--- SUPPLIED MATERIAL ---
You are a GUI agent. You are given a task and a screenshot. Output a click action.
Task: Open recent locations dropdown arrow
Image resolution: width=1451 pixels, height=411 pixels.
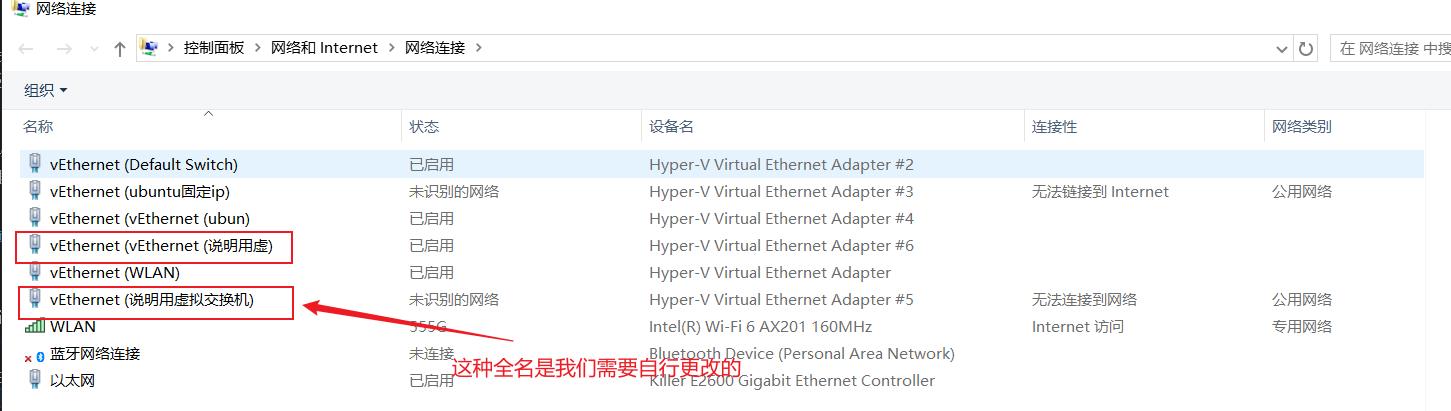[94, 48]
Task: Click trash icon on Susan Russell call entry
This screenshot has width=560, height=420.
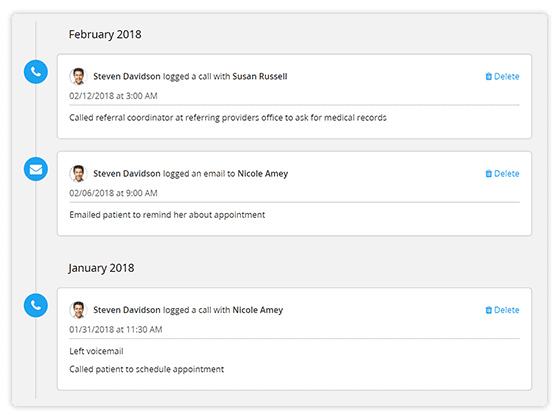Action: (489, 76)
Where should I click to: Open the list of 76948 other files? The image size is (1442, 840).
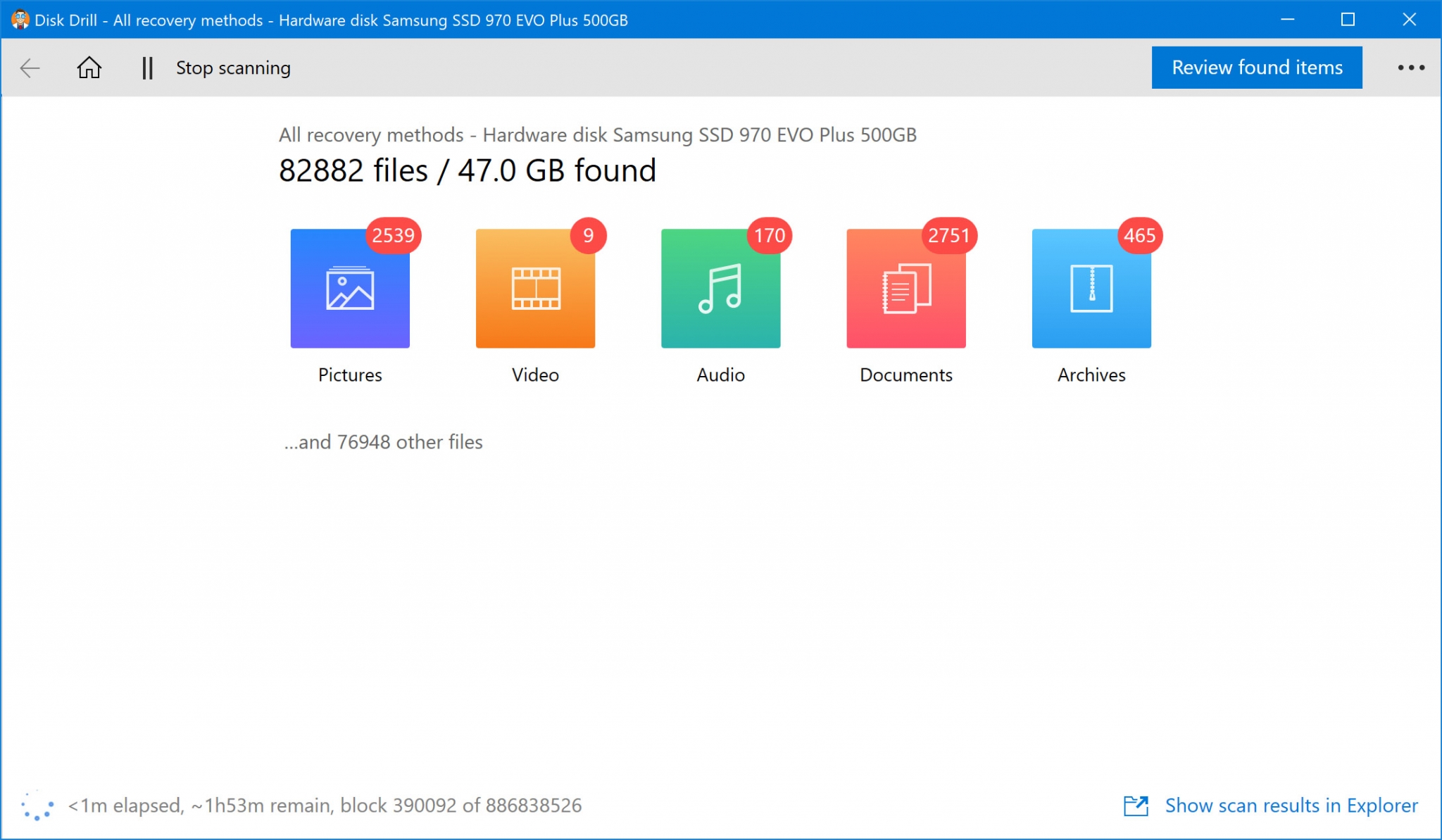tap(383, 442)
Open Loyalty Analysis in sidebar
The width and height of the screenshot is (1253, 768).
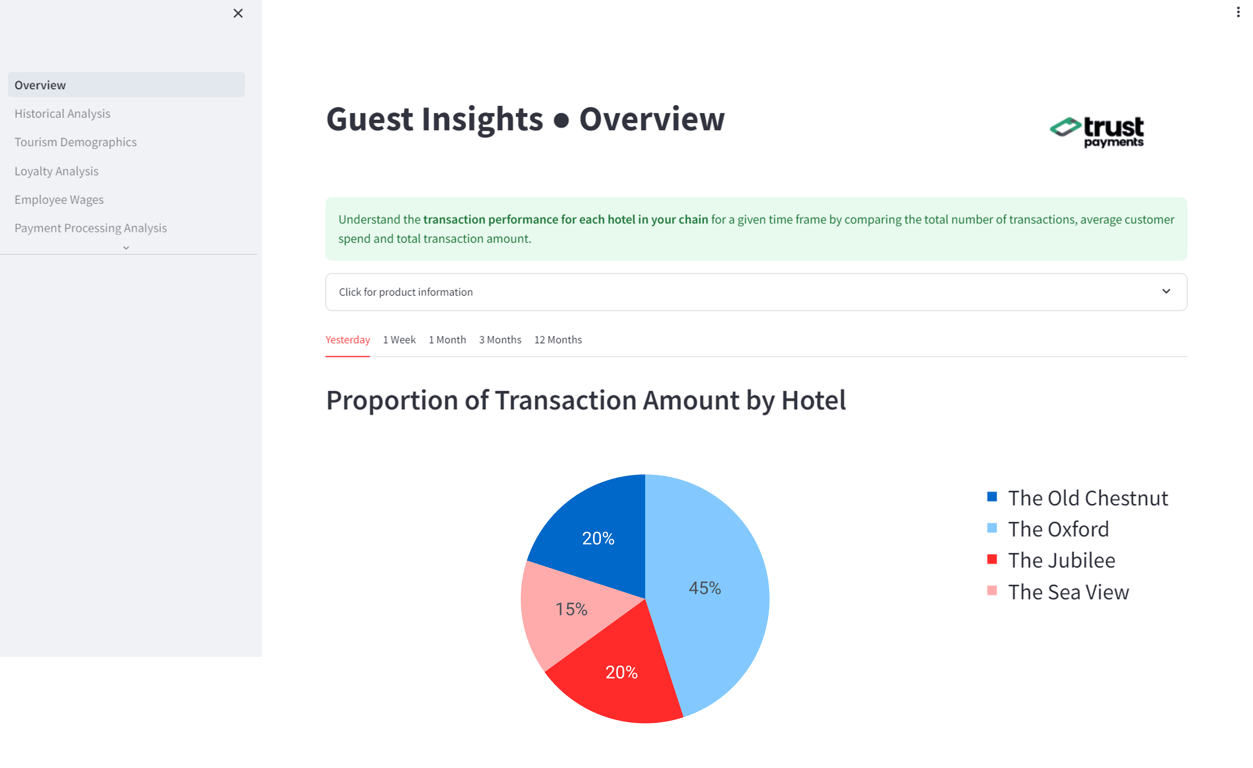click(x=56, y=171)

--- DIRECTIVE ---
Please rewrite all the records with "screenshot" replaced by "screen capture" and everything else unchanged. Leave the pictures out of your answer.

--- THE COMPLETED TASK ---
You are a GUI agent. You are given a task and a screen capture. Output a click action.
Task: Open recent locations dropdown arrow
Image resolution: width=1451 pixels, height=411 pixels.
[94, 48]
Task: Click trash icon on Susan Russell call entry
This screen capture has width=560, height=420.
Action: (489, 76)
Where should I click to: Open the list of 76948 other files? The image size is (1442, 840).
tap(383, 442)
Open Loyalty Analysis in sidebar
The width and height of the screen capture is (1253, 768).
click(x=56, y=171)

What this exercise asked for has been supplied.